How many lines of these entries hold the string "target"? Answer with the number alone.

■ Stored records ■
⁂
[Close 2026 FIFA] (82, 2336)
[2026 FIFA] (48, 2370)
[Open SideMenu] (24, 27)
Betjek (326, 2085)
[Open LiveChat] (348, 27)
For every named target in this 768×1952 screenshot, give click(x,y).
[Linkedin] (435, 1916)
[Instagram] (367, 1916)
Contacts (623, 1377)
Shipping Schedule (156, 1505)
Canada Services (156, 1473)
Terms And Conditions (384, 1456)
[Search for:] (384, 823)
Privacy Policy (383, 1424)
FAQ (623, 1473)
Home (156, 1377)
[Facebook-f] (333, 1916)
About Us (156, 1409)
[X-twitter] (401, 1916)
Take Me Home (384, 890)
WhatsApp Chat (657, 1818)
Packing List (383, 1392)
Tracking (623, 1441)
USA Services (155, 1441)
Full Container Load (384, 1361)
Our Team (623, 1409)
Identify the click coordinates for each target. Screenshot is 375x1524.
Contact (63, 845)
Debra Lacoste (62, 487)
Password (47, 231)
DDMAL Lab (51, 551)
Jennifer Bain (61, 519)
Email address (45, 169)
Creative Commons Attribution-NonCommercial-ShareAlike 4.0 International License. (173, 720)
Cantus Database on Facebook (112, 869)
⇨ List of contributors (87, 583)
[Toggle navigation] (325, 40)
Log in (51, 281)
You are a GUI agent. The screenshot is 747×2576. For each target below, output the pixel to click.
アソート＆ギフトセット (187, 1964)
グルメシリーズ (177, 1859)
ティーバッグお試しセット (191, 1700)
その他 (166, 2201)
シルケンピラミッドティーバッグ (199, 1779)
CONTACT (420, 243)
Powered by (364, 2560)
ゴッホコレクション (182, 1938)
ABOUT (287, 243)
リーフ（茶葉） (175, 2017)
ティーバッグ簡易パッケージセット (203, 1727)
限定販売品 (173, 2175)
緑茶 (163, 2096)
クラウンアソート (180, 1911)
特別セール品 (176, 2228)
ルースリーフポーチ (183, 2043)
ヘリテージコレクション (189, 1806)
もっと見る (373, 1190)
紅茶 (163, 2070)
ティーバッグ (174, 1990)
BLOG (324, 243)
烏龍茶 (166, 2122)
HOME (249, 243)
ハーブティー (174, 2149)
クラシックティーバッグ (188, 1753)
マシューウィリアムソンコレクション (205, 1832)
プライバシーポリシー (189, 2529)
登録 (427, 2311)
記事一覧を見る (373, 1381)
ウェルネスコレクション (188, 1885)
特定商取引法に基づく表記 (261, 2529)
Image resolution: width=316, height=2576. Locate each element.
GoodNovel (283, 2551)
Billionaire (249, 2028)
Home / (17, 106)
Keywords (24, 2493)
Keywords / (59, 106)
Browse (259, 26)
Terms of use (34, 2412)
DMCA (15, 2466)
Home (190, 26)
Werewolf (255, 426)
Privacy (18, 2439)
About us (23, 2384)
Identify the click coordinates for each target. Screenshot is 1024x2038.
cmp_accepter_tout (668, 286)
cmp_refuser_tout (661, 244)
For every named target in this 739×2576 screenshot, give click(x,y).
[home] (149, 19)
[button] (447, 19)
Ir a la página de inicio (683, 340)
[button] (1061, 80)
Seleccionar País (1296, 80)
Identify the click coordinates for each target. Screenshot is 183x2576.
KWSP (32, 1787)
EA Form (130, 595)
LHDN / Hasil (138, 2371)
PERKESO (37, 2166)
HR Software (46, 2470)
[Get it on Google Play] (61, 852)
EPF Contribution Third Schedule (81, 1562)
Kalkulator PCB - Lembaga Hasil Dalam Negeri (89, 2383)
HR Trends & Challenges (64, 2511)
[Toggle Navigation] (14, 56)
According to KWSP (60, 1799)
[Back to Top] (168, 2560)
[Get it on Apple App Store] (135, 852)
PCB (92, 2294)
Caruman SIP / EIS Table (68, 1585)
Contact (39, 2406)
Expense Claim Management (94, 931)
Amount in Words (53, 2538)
⁂
■ Output below ■
6